Regarding array 3C, cutter elements 3C-1, 3C-6, 3C-11, and 3C-16 share the same radial position and are positioned closest to heel surface 44 and furthest from bit axis 11 (i.e., outermost cutter elements of array 3C). Cutter elements 3C-5, 3C-10, 3C-15, and 3C-20 share the same radial position and are positioned closest to bit axis 11 and furthest from heel surface 44 (i.e., innermost cutter elements of array 3C). Cutter elements 3C-2, 3C-7, 3C-12, and 3C-17 share the same radial position, cutter elements 3C-3, 3C-8, 3C-13, and 3C-18 share the same radial position, cutter elements 3C-4, 3C-9, 3C-14, and 3C-19 share the same radial position, and are generally positioned between the innermost cutter elements and outermost cutter elements of array 3C. In this arrangement, cutter elements 3C-1 through 3C-5, cutter elements 3C-6 through 3C-10, cutter elements 3C-11 through 3C-15, and cutter elements 3C-16 through 3C-20 each form a spiral arrangement, respectively, within array 3C. Thus, array 3C may be described as including four spiral arrangements, each spiral arrangement including five cutter elements in differing radial positions. Relative to the direction of cone rotation 80, the spiral arrangement of cutter elements 3B-1 through 3B-6 in array 3B spirals in the same direction as spiral arrangement of cutter elements 3C-1 through 3C-20 in array 3C. Still referring to FIG. 8, the rotated profile view of array 3B, represented by die overlapping cutting profiles of cutter elements 3B-1 through 3B-6, has a width W3B measured as previously described. In this embodiment, width W3B is about 20% of diameter D of any cutter element within array 3B. Further, the rotated profile view of array 3C, represented by the overlapping cutting profiles of cutter elements 3C-1 through 3C-20, has a width W3C measured as previously described. In this embodiment, W3C is about 150% of diameter D of any cutter element within array 3C.

As best seen in FIG. 8, as cone 3 rotates in the borehole, cutter elements 3B-1 through 3B-6 of array 3B will cut substantially the entire width W3B of the adjacent formation. Specifically, cutter elements 3B-1 through 3B-6 of array 3B are sufficiently sized and positioned relatively close to each other (i.e., the distance Z between adjacent cutter elements of array 2B is relatively small) such that, in rotated profile, the formation and size of cutting voids or ridges of uncut formation between the individual cutter elements 3B-1 through 3B-6 of array 3B is reduced or substantially eliminated. Likewise, as cone 3 rotates in the borehole, cutter elements 3C-1 through 3C-20 of array 3C will cut substantially the entire width W3C of the adjacent formation. As with the cutter elements of array 3B, the, cutter elements 3C-1 through 3C-20 of array 3C are sufficiently sized and positioned such that, in rotated profile, the formation and size of cutting voids or ridges of uncut formation are between the individual cutter elements 3C-1 through 3C-20 of array 3C is reduced or substantially eliminated.

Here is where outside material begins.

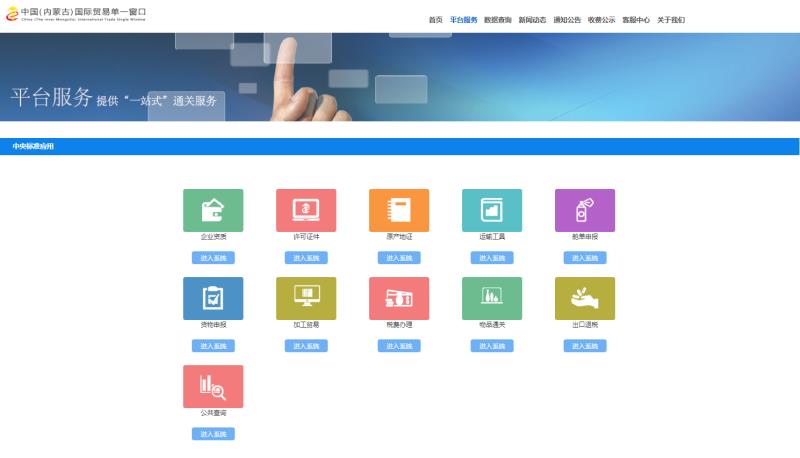The height and width of the screenshot is (458, 800).
Task: Click the 加工贸易 monitor icon
Action: tap(306, 298)
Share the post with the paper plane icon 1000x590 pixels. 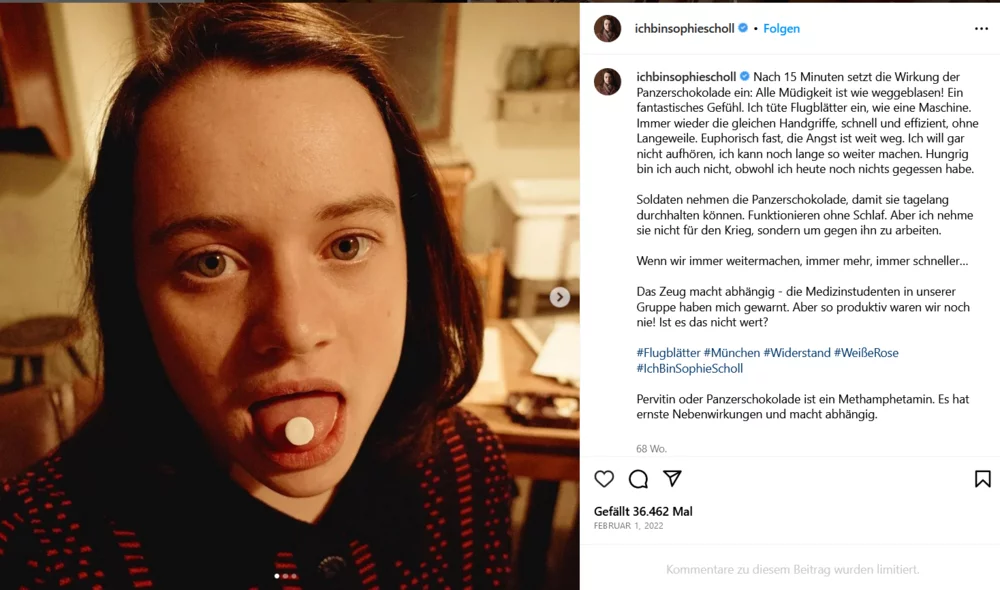pyautogui.click(x=672, y=479)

By reducing the formation and size of ridges of uncut formation between the individual cutter elements within arrays 3B, 3C, arrays 3B, 3C each offer the potential to increase bottom hole coverage while reducing the likelihood of undesirable wear and damage to cone 3 and the cutter elements of cone 2 resulting from contact with relatively large segments of uncut formation.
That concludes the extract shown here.